Don’t be creepy, and other ways to make data-driven marketing effective, from Recode.
Back in 2004, “The Polar Express” sounded like a sure-fire holiday hit: A big-screen version of a beloved children’s book, brought to life through cutting-edge live-action performance capture. But the movie flopped. During the post-mortem, many suggested that the film’s standout feature was actually one of its core problems: Audiences were put off by the overly lifelike animations. As one critic put it, “those human characters in the film come across as downright … well, creepy. So [it’s] at best disconcerting, and at worst, a wee bit horrifying.”
Welcome to the “uncanny valley.” The term comes from robotics professor Masahiro Mori, who described how people react positively to increasingly humanlike representations, until the point at which they get too close to a real human being, when they suddenly become repulsive. It’s this phenomenon that makes zombies and clowns give us the heebie-jeebies.
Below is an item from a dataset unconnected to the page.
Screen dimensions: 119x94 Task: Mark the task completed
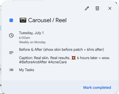click(x=97, y=87)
Sadly, in this age of Big Data, the term is frequently used to describe data-driven marketing that feels invasive, overly familiar, or just plain wrong. By now you’ve probably heard about the dad who found out his daughter was pregnant when Target sent her coupons for baby items. Or the other dad who opened his mailbox to find a direct-mail piece from OfficeMax addressed to “Mike Seay, Daughter Killed in Car Crash, or Current Business.”